The other pirate turned his headlamp on that area. With a hiss like a cockroach, something lurched sideways, out of the light. Mottled flank, scales, fungal growths bursting from raw flesh, a flash of eye in a head more skull than skin.

"We need to go," Malcolm muttered. "Now."

A scream from Malcolm's left receded into a side tunnel, abruptly ending in a wet crunch.

"Storm and sea, what was that?" the first pirate asked.

A roar answered, like a dinosaur's but wrong, wet, the way a sailor breathed when they'd just been fished out of the drink. As one, the pirates pointed their lamps toward the sound, their staccato heartbeats loud to Malcolm's siren senses.

A horror emerged from the passage beside them. The living corpse of a raptor, half its snout rotted away, the rest bristling with teeth and fungal tentacles that rippled like anemones. More revolting than Lank had been, because at least he was dead; nothing so decayed should be skulking around. It moved stiffly, awkwardly, broken claws alternately tapping and scraping the stone ground. Mushroom-like gills fluttered in its neck, hissing soft, pale clouds of dust.

Not dust. Spores.

"Cover your mouths!" Malcolm cried, fumbling for the bandanna around his neck. "Back to the elevator!"

The raptor leaped at the nearest pirate, who fended it off with her cutlass. Her wildly swinging lamp illuminated more of the beasts slinking out of the tunnel, fungal strands attached to their limbs seeming to shift as if pulled by some invisible puppeteer. Their heads swiveled in eerie unison to face Malcolm.

Any courage he might have pretended to feel shriveled under their dead gazes. Malcolm grabbed Breeches by the collar of his vest and ran.


Vito

A chipped mosaic adorned the wall, depicting a bat-winged form hovering above prostrate servants. Aclazotz. Yet another sign that Vito's pilgrimage proceeded according to divine will.

Bartolomé studied the image at a discreet distance, illuminated by the enchanted candelabra tethered to his belt. Vito harbored no illusions about the Queen's Bay Company director or his loyalties. Bartolomé no doubt hoped to find riches in their travels to send back to Queen Miralda and her sycophants. They were too devoted to Saint Elenda and the old scriptures—and their own greed—to embrace the suppressed truths of Aclazotz.

Then there was the cartomancer, Amalia Benavides Aguirre. She appeared to be studiously mapping their progress with her magic, but sometimes he caught her lapsing into silences, staring at nothing, her lips moving as if she were speaking.

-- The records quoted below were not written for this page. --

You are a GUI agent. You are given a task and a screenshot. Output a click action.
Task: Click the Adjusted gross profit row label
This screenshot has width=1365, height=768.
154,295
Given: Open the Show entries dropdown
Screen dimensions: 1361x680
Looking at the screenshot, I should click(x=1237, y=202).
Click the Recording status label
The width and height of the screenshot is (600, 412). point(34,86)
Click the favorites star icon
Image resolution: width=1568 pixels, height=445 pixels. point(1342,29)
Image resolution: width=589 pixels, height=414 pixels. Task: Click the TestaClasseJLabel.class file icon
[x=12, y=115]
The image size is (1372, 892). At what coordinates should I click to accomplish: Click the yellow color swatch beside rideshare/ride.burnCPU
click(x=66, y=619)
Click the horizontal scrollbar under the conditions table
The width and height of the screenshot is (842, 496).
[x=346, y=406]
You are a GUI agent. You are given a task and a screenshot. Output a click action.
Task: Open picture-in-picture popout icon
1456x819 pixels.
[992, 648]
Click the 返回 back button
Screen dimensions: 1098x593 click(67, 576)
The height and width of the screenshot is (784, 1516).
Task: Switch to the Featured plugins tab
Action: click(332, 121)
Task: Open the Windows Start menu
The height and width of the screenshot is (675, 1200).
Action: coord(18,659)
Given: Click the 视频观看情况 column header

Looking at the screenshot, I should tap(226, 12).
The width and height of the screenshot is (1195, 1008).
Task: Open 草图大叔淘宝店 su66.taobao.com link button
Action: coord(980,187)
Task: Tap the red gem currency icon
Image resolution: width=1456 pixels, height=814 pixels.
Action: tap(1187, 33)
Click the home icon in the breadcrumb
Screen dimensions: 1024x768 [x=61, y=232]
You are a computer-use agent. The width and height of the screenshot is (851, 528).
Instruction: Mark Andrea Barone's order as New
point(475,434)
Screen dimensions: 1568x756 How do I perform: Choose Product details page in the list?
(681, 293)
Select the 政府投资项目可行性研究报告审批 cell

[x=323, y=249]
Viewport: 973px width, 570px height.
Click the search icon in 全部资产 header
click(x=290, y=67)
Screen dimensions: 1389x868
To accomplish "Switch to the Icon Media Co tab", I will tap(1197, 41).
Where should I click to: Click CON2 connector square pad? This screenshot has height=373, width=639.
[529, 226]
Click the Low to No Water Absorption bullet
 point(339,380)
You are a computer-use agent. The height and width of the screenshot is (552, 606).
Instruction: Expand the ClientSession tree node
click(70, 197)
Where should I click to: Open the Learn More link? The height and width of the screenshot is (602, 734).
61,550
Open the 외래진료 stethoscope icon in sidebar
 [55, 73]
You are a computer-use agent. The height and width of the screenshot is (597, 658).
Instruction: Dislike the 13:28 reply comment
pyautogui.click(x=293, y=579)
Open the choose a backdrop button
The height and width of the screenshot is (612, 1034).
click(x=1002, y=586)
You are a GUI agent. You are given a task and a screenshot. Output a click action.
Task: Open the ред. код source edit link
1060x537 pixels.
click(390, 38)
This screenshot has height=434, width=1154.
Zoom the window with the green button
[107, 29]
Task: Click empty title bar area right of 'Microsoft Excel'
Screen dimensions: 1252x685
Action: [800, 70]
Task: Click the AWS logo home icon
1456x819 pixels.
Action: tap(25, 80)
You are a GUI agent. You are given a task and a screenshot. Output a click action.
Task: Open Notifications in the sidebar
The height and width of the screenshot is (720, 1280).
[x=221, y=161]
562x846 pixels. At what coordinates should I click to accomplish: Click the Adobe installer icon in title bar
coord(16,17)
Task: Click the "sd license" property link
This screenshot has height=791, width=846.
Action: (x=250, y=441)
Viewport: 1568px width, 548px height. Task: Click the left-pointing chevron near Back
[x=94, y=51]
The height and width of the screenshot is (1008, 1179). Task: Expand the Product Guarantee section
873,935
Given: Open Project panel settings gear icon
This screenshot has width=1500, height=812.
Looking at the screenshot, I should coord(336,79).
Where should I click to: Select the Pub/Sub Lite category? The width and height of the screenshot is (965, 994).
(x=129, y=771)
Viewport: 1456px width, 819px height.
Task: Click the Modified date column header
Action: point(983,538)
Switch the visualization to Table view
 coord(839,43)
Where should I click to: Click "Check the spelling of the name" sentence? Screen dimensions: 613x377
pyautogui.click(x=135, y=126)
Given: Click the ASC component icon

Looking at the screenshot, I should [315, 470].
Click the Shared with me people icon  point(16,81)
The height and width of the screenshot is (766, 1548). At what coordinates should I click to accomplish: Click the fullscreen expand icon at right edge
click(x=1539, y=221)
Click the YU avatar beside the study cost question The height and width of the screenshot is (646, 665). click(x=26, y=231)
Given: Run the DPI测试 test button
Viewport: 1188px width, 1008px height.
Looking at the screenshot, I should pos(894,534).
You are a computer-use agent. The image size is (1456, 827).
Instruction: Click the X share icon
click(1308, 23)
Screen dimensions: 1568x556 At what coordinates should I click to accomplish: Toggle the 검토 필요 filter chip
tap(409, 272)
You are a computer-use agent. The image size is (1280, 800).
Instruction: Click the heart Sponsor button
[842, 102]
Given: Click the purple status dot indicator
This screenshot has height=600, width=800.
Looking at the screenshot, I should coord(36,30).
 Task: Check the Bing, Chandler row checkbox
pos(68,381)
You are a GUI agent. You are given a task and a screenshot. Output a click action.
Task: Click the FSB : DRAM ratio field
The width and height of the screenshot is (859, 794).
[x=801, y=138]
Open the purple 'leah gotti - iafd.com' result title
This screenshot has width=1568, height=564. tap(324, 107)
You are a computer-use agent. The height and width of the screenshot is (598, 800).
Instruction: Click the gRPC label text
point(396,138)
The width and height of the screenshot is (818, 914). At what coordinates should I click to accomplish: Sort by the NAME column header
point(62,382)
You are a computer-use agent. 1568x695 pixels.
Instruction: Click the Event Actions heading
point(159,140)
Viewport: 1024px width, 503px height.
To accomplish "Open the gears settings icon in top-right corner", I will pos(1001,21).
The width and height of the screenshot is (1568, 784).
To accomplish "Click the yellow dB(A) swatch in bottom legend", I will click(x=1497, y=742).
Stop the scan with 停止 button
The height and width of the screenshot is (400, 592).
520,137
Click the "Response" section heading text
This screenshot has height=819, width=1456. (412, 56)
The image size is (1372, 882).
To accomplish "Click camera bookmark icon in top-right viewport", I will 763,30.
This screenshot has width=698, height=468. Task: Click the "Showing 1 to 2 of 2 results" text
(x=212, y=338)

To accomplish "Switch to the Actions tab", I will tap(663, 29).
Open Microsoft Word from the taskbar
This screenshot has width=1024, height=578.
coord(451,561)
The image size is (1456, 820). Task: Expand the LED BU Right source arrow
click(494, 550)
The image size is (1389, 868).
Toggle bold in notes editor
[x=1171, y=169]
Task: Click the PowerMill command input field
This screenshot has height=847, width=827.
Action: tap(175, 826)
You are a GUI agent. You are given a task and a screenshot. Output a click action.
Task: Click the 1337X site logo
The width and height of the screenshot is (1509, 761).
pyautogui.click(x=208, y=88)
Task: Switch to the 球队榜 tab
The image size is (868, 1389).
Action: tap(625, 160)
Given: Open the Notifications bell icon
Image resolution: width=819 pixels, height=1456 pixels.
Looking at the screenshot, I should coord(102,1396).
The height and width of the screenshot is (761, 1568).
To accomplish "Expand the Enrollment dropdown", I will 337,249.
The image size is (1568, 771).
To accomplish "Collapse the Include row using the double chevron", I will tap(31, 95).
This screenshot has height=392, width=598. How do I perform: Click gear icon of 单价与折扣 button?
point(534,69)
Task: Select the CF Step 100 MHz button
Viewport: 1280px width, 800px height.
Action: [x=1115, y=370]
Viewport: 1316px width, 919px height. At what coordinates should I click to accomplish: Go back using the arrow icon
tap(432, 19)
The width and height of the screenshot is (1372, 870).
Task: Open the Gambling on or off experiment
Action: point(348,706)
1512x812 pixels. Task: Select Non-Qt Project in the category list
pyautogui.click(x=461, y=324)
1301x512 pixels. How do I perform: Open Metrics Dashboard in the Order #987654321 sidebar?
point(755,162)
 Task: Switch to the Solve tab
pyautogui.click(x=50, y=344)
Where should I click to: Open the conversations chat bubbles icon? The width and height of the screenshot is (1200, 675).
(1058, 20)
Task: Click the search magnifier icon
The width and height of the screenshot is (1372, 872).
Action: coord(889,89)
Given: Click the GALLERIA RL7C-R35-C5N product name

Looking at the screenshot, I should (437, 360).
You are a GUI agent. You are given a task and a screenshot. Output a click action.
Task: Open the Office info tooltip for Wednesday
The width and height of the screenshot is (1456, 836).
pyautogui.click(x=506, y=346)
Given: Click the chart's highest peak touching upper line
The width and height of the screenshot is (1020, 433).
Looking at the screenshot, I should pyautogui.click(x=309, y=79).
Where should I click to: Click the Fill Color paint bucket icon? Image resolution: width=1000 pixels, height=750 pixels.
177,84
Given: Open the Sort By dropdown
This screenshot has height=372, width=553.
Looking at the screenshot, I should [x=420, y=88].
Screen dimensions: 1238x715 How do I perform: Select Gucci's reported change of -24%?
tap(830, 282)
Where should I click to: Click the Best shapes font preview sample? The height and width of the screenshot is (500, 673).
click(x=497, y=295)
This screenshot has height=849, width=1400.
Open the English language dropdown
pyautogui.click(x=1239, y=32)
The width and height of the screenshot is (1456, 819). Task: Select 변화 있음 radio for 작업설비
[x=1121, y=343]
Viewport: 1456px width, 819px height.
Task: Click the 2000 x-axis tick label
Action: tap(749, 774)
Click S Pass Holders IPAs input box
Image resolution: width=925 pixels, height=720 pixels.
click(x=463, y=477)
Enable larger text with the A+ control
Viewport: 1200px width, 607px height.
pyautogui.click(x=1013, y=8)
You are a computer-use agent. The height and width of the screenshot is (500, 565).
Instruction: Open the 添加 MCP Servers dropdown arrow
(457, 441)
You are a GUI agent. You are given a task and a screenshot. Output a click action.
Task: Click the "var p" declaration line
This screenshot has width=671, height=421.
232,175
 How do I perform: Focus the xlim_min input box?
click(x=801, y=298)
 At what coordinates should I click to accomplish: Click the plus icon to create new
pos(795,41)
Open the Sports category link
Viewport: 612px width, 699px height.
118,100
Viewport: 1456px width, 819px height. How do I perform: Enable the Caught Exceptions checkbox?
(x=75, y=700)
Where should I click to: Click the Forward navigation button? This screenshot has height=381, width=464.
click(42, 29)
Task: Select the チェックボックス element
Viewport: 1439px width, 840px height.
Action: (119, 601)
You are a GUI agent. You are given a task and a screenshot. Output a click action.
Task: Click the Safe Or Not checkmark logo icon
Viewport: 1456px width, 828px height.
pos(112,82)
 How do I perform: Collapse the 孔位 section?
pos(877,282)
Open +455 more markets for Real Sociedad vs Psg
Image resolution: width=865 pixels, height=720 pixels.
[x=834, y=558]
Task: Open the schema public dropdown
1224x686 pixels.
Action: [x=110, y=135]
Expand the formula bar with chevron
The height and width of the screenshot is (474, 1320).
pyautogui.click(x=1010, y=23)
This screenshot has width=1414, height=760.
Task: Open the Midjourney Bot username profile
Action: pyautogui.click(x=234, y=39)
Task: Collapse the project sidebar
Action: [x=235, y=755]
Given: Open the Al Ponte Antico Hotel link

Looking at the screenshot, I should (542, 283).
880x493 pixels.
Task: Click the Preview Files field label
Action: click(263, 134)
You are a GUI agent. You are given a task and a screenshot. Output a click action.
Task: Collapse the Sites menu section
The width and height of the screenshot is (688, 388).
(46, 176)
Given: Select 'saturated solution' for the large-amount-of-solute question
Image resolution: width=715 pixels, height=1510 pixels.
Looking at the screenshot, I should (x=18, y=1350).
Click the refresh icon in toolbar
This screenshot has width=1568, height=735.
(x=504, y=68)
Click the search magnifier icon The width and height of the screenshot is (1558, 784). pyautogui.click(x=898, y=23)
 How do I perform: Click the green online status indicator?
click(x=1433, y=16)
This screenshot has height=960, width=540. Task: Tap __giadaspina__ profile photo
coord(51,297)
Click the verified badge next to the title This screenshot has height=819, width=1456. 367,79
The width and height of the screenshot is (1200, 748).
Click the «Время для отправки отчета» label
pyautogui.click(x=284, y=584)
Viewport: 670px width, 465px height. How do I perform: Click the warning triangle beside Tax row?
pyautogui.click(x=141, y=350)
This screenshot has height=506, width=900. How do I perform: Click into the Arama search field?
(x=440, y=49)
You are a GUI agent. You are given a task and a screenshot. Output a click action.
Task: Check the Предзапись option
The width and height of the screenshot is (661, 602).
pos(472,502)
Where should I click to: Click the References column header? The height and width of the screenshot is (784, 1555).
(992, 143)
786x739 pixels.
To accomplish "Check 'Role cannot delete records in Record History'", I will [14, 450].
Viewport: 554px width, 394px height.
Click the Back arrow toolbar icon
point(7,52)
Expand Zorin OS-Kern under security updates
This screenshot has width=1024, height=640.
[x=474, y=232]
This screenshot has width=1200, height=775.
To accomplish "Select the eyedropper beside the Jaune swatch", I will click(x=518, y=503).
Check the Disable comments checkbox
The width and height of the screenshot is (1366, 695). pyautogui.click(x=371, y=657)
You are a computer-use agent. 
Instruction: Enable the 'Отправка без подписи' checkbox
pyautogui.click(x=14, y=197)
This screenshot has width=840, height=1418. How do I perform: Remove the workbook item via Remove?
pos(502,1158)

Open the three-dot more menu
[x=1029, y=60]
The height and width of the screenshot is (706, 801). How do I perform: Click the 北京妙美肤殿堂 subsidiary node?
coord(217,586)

Was she, too, hearing Aclazotz calling to her?

No. Vito had been chosen for this task, and he alone served as the instrument of the divine. He would prove himself worthy by bringing Aclazotz to Alta Torrezon, ending the tiresome theological debates that plagued his people. They would embrace their vampiric strength and reject the sanctimonious humility and restraint preached by Saint Elenda. Never again would Torrezon be chained, physically or spiritually.

He caressed the cover of the journal of Venerable Tarrian. Here, at least, was a kindred spirit. If what the journal said was true, it was no wonder the church wanted no one to know of it.

"Hierophant," Clavileño said, interrupting his reverie. "We've found another door."

Like the first one, this door was also preceded by an altar and similar grooves in the floor. Once again, Aclazotz asked for a sacrifice. Vito was all too honored to give it.

This time, he did not call upon Amalia to aid him. She was soft, as so many were among the nobility. The war had penetrated some of their layers of swaddling, but not all.

Clavileño and another soldier held the servant down as Vito cut his throat, blood pouring down the obsidian altar and toward the door. The shining dark magic unsealed the portal, which ponderously ground open, scraping grooves into the floor. Vito cleaned his knife as he peered inside, stiffening in surprise.

Where before he had found narrow tunnels leading deeper into the earth, now instead Vito faced a massive underground desert, unearthly light filtering in from tunnels in the ceiling. Rough stone pillars and sinkholes like whirlpools disrupted the smooth surface of the ocean of sand. A collapsed monument to something other than Aclazotz had been toppled and partly swallowed by the distant edge of the cavern, as if even the earth scorned its blasphemy. Huge passageways on the other side of the sandy sea, smoothly bored like mine shafts, led upward and to the right.

Art by: Josu Solano

"Send a scout," Vito told Clavileño. "Find the tunnel with signs of Aclazotz." The journal hadn't mentioned a place such as this, but Tarrian had been gone for so long. Change was inevitable.

Clavileño passed the orders to a scout, who approached the edge of the sand, spear in hand. He took a half-dozen steps, using his weapon for balance. Without warning, too fast to make a sound, he vanished. A dimple in the surface marked where he had stood, but no other sign remained.

"Is this quicksand?" one of the soldiers asked. "I've heard of this."

"It's not supposed to be that quick," Bartolomé answered. "How can we cross so much of it?"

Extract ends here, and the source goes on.